Information required for SFTP delivery:
Host name
Port
Username
Password
Root path
Information required for S3 delivery:
Access key
Secret key
Bucket
Root path for delivery
LiveRamp will prompt for a client name when a new distribution is being established. LiveRamp will incorporate this string into the delivery file path to help you distinguish deliveries. For example, if BrandX is distributing Data Marketplace segments to your platform, they would enter BrandX when setting up the distribution in Connect and we would deliver this data to /BrandX/<data file> in your SFTP or S3. We recommend communicating client IDs here vs plaintext names.

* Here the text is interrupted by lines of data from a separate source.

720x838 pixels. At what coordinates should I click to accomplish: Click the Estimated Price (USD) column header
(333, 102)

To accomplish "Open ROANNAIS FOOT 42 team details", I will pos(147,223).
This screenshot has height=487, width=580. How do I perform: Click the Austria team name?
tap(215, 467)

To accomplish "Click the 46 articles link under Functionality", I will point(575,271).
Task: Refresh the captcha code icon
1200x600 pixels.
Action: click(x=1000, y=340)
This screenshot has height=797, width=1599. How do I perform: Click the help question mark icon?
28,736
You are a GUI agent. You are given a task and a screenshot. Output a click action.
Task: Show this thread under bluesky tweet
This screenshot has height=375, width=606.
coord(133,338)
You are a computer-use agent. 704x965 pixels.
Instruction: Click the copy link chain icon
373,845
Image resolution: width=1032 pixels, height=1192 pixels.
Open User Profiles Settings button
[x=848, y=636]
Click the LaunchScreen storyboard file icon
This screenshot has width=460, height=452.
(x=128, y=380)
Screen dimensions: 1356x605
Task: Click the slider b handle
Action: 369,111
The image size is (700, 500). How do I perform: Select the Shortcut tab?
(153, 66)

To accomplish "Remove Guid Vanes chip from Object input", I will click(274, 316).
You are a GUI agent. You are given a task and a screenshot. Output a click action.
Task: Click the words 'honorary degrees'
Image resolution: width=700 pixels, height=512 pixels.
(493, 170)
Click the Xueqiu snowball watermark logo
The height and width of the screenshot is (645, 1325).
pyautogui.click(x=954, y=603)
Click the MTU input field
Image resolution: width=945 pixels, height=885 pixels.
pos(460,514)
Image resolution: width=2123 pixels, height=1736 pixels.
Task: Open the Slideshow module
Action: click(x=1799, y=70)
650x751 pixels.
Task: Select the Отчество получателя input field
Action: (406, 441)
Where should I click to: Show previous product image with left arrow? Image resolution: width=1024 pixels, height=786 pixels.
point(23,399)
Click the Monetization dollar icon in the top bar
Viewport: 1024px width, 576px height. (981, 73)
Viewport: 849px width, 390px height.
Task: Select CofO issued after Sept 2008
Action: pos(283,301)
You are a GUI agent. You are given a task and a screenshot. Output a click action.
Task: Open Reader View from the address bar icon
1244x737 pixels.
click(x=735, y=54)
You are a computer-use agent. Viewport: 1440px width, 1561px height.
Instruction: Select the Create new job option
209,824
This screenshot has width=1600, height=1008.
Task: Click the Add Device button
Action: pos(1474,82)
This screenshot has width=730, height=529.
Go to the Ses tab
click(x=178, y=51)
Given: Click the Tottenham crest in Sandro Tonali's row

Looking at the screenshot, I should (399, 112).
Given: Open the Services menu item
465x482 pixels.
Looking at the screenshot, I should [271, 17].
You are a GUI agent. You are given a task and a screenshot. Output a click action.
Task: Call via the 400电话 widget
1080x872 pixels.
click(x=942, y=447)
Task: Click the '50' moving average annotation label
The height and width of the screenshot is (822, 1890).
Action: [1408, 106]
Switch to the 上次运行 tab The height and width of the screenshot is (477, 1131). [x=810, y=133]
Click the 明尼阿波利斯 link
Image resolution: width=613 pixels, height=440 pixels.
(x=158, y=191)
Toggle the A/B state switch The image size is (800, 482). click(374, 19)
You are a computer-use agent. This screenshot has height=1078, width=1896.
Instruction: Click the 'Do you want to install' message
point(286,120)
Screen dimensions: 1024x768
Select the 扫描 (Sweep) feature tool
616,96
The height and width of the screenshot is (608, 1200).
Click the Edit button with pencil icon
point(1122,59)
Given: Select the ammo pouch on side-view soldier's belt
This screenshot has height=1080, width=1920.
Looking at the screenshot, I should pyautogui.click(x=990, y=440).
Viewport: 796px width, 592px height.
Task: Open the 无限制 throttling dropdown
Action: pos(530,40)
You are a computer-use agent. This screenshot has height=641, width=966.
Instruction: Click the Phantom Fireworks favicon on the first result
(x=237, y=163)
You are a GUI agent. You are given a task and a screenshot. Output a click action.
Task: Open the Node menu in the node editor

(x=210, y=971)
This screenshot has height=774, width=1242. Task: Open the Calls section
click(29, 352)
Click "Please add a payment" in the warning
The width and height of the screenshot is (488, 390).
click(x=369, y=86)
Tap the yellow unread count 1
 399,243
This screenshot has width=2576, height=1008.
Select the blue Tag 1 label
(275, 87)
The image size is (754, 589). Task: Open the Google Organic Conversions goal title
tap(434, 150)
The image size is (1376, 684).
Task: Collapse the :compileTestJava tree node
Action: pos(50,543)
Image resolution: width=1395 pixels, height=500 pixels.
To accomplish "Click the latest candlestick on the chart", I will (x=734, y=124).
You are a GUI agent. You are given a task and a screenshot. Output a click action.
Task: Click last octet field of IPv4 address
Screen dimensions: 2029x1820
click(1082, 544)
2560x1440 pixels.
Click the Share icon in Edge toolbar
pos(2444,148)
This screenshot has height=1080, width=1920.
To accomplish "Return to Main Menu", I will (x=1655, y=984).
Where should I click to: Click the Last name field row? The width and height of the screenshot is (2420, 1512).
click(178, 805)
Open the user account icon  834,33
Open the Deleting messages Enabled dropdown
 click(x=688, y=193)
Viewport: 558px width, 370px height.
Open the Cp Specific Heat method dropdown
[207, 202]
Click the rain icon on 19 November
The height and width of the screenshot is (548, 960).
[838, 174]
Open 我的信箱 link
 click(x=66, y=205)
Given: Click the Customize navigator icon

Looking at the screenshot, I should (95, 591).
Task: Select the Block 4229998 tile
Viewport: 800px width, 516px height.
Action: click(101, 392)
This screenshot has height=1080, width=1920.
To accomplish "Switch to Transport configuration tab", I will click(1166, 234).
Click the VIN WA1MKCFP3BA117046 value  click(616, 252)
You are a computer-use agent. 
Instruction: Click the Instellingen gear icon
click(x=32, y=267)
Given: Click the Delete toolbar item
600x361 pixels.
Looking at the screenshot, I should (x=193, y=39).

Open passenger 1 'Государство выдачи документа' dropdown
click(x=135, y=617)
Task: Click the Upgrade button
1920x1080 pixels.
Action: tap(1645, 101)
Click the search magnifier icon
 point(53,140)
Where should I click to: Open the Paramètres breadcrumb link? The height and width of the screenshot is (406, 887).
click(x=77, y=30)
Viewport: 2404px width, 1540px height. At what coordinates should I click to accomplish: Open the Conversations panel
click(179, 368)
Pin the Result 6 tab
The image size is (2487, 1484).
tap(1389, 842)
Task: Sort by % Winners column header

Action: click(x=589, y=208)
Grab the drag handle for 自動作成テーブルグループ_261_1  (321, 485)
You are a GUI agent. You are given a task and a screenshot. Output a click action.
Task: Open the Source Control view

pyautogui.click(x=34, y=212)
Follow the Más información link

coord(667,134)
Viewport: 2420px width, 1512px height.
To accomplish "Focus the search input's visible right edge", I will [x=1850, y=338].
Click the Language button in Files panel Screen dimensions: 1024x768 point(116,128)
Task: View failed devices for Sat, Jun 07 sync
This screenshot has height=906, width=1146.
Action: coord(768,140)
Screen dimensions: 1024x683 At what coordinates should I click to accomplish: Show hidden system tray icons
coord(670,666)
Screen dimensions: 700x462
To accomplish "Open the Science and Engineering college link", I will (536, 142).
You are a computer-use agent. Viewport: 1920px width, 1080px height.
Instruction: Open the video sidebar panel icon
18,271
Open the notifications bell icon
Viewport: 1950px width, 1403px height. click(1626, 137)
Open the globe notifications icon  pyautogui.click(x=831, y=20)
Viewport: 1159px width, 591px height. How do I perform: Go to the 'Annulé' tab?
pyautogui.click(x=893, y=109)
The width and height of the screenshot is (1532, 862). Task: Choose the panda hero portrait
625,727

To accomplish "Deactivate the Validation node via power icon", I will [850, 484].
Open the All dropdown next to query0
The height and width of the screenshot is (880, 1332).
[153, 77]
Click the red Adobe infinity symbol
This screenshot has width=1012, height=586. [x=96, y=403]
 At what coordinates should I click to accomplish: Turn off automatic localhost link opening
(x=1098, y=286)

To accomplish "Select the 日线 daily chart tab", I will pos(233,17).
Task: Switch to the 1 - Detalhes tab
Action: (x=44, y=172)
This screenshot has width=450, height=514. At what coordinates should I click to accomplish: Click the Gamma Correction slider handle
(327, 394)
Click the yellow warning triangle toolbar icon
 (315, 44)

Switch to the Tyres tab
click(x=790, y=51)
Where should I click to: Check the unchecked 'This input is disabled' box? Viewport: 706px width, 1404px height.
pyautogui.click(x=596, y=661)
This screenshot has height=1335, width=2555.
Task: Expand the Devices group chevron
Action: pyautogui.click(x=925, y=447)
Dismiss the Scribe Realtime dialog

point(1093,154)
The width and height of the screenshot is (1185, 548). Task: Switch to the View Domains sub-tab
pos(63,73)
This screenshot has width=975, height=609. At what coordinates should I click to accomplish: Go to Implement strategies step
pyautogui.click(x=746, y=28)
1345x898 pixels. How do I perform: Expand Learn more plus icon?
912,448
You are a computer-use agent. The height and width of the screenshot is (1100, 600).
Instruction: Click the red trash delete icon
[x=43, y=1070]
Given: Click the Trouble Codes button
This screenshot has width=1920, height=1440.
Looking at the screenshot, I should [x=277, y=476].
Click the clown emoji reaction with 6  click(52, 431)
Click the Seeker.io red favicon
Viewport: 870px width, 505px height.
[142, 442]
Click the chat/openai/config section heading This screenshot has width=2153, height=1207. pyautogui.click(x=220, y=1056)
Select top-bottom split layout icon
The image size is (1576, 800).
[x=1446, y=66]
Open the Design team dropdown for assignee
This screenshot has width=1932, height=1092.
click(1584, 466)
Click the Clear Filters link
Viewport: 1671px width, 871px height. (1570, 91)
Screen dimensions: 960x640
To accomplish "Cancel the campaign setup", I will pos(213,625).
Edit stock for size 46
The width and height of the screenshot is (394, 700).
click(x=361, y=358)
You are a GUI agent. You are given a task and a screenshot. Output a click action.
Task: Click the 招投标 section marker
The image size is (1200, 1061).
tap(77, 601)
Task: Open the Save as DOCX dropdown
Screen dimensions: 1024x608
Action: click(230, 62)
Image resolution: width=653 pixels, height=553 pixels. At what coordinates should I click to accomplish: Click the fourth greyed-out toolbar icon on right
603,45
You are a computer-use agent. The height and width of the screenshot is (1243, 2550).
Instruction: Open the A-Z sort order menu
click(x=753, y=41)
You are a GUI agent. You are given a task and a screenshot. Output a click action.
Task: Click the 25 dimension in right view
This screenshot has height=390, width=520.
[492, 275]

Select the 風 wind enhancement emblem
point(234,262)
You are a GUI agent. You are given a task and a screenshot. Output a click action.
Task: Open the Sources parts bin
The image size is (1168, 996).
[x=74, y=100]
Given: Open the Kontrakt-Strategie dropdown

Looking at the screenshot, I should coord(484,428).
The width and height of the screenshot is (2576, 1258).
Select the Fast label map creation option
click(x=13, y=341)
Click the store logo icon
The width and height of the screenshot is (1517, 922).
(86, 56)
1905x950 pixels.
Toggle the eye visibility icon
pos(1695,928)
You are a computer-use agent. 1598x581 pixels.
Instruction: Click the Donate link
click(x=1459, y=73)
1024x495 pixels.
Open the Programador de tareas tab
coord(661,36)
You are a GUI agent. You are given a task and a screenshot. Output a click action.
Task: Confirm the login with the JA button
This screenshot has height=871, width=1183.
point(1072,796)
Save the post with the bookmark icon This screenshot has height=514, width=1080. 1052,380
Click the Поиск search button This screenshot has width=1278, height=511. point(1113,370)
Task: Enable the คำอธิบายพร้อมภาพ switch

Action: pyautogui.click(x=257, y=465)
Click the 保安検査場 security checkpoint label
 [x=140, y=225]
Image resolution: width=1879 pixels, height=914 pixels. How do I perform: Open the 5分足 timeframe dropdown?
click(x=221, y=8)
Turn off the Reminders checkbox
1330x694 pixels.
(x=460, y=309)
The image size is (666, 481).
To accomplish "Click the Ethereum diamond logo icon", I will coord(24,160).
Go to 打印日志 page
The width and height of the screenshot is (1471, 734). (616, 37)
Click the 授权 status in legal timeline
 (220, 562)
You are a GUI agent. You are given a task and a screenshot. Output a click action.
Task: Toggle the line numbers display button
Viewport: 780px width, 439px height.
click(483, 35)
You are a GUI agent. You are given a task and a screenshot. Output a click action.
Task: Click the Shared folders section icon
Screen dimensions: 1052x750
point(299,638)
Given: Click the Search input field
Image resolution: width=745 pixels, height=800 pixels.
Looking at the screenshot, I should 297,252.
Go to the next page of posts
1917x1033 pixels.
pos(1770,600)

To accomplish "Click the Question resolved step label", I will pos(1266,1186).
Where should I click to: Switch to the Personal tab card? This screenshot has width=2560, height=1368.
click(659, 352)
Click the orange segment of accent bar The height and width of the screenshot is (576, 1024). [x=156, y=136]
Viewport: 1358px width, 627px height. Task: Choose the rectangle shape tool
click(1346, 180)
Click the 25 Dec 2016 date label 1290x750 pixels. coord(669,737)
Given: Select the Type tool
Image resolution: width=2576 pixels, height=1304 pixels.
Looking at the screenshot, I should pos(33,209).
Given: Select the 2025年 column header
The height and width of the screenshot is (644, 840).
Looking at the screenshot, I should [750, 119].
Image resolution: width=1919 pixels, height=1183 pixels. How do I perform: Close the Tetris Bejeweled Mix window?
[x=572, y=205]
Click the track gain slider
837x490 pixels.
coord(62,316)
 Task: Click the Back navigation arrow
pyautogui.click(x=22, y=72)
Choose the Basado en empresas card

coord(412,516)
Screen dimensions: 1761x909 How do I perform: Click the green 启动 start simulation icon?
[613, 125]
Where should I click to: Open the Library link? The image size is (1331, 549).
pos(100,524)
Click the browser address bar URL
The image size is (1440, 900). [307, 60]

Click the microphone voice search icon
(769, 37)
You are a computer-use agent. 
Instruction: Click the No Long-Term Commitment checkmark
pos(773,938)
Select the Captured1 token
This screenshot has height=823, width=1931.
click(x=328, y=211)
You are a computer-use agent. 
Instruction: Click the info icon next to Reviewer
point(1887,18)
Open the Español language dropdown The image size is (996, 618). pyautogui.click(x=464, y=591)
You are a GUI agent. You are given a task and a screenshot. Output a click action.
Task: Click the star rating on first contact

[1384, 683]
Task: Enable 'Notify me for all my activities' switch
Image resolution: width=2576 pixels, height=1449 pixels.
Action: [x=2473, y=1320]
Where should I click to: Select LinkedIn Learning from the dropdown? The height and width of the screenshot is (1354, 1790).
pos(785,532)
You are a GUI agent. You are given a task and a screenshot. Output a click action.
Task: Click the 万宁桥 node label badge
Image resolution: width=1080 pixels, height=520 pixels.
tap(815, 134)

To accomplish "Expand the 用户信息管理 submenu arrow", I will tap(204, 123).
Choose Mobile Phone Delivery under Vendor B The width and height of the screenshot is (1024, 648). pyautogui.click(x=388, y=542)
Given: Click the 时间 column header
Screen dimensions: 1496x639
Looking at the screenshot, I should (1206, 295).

Types of Files You’ll Receive
For each Data Marketplace segment purchased, you will receive two types of files: data files and taxonomy files.
Data Files
Data files contain identifiers, such as cookies or mobile device IDs, tied to segment IDs. These segment IDs represent data segments you have requested or another user has pushed to your platform. The format will be one column containing identifiers followed by a tab, followed by a comma-separated list of segments that that identifier belongs to.

Data File Example
Note
Identifier Format: Identifiers are returned in plaintext (unhashed) format.
Data files follow the naming convention: "lr_<idfa, aaid, or cookie>_segments_<YYYYMMDD>_<HHMMSS>_<liveramp_distribution_identifier>_part<XX>.gz" (for example, "lr_aaid_segments_20180821_150815_1468649_part003.gz"). The default file path is "bucket/liveramp/datastore/{'advertiser_name'}".
Note
Larger Files: The data file will be split into multiple files if the decompressed file size exceeds 5GB.
Segment Data Refreshes
When a new distribution is initiated you will receive a full delivery of all associated IDs to segments. After this initial push, LiveRamp continues to establish matches for a given segment (since we are constantly growing and updating our graph). The data seller may also be supplementing this segment with up-to-date data. Every 3-6 days, LiveRamp delivers any additional matches that have been found for segments set up to deliver to you.
Taxonomy Files
Every initial distribution includes a taxonomy file. Taxonomy files contain the metadata associated with the data you are receiving in your data files:
Segment ID: The ID of the segment
Key: The field name
Value: The value name
Provider Name: The name of the data seller
Segment Name: The segment name
Segment Description: A description of the segment
Use Restrictions (if any): Information on how the segment can or cannot be used
Permitted Advertisers
Custom: "TRUE" for custom segments and "FALSE" for standard segments
Price ($CPM): The CPM for the segment

Taxonomy File Example
File names for taxonomy files follow the naming convention "lr_taxonomy_<YYYYMMDD>_<HHMMSS>_<liveramp_distribution_identifier>.csv" (for example, "lr_ds_taxonomy_20180828_073917_651869.csv").